Lech L’cha and the living tradition

Andy Oram
November 6, 2006

American tradition is anti-traditional. It mythologizes the pioneer and celebrates those who seek after the new. So it is natural for Reform Jews in America to interpret the Lech L’cha story in the context of a rejection of tradition. But it also can distort a key aspect of that story.

Commentator after commentator, in modern times, has talked up the courage demonstrated by Abraham (Abram at that time) in abandoning old ways. It’s certainly hard to interpret the famous words “go…from your land, and from your ancestors, and from your father’s house” (Genesis 12:1) as anything but a total break from the past.

But this interpretation of the founding moment of our religion is dangerously fraught with contradiction. If it is praise-worthy to abandon everything old and established, what of Judaism itself? How can we tell young Jews to respect what we have to offer them: the awkward old prayers, the frayed scrolls, and their antiquated contents?

The ancient rabbinic midrash (which always loved extremes) exacerbates the problem by portraying Abraham’s father as an idol-maker and a child-murdering fanatic, accusations totally unsupported by the biblical text. (His son and grandchildren, it is true, had idols—we know that from the story of Lavan and Rebecca in Genesis 31.)

But the commentators on Genesis 12:1 omit a key part of the story—a tiny detail that totally changes one’s view of Abraham.

How deceiving chapter divisions (a medieval addition to the Bible) can be! Because Lech L’cha begins a new chapter, readers don’t go back two verses—yes, just two verses—to find what I consider the real start of the Lech L’cha myth.

Do it now. Leave aside this article, get out your Bible, and read Genesis 11:31. What it tells us is that Abraham’s father was the one to decide to go to Canaan. Abraham was not turning away from his father’s path—he was fulfilling a goal that his father did not live to fulfill.

Why is this key point never brought into discussions of the Lech L’cha story?

DATA TO EXAMINE →

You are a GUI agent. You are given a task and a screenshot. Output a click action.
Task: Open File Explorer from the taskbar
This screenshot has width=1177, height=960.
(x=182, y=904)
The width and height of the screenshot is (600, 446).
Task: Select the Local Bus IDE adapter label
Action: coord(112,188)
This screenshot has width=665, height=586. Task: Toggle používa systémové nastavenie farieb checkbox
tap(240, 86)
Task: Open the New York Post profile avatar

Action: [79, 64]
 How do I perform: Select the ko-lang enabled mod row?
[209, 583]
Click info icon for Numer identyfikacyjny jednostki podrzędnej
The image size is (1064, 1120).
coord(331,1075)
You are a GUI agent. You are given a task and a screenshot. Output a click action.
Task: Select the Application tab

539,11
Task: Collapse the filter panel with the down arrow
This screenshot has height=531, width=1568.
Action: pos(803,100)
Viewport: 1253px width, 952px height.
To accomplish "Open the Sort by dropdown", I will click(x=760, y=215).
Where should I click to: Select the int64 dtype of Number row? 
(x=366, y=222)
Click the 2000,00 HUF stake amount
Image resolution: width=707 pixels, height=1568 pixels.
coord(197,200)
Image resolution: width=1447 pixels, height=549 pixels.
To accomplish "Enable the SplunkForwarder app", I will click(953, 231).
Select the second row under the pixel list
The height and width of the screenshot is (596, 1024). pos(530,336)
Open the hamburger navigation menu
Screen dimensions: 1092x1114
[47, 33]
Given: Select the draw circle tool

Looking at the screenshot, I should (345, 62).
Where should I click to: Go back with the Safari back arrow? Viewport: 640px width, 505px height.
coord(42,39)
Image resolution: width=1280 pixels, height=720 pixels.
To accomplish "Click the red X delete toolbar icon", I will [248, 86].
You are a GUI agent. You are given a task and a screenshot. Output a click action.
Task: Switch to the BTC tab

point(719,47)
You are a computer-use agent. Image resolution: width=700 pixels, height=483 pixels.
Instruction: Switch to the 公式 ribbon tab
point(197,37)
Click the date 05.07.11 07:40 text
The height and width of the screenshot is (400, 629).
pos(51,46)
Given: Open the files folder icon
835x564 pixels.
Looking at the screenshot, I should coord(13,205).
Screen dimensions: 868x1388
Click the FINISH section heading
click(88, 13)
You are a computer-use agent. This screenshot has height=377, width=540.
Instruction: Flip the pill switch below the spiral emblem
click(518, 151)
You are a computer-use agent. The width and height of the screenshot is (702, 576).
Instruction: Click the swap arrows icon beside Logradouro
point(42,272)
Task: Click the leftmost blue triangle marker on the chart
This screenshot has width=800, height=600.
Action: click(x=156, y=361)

TASKS AND EXERCISES →
a - Answer these questions about the Lech L’cha essay. Put each answer on its own line, marked like its question.
(i) How does the ancient rabbinic midrash portray Abraham’s father?
(ii) What does the essay say chapter divisions are?
(iii) Which verse does the author tell readers to read?
b - Print the part of the Lech L’cha essay that opens with the words containing "How deceiving chapter" and closes with "Lech L’cha story?".
c - Proceed with the Lech L’cha essay from where it stops.

YOUR RESPONSES →
a -
(i) As an idol-maker and a child-murdering fanatic.
(ii) A medieval addition to the Bible.
(iii) Genesis 11:31.

b -
How deceiving chapter divisions (a medieval addition to the Bible) can be! Because Lech L’cha begins a new chapter, readers don’t go back two verses—yes, just two verses—to find what I consider the real start of the Lech L’cha myth.

Do it now. Leave aside this article, get out your Bible, and read Genesis 11:31. What it tells us is that Abraham’s father was the one to decide to go to Canaan. Abraham was not turning away from his father’s path—he was fulfilling a goal that his father did not live to fulfill.

Why is this key point never brought into discussions of the Lech L’cha story?

c -
Now we can tell our young people that finding the true way may mean finding the path of one’s forebears—often a path that they avowed but failed to take, or that (like Abraham’s father) they pursued only part of the distance.

Sometimes it calls for the greatest of courage and imagination to take up the journey of one’s ancestors, or of significant men and women who preceded us in our fields of endeavor. That is a Lech L’cha.

An Arab female academic, Fatema Mernissi, writing of the wrenching changes in Arab life that threaten the ethics and life choices of youth, uses themes and references one could easily find in the Jewish sages: “…solutions must help young people navigate not only in space but in time. In a globalized planet where meeting strangers daily is the only way to make a living, mastering time is the secret of graceful navigation. To travel in the past, that is, to navigate in time, is the best way to teach oneself tolerance and respect for diversity.” (“Digital Scheherzades in the Arab World,” Current History, March 2006)

Jewish tradition—and any tradition that can withstand the ravages of history—is an evolving, ever-changing process, like the life of Abraham’s father. It is by looking at the goals, the trajectories, the unrealized dreams of one’s predecessors that one finds one’s reference points in life. This is what we can teach as Jews to our children. How lucky we are to have a story in Genesis that brings to life such a subtle insight!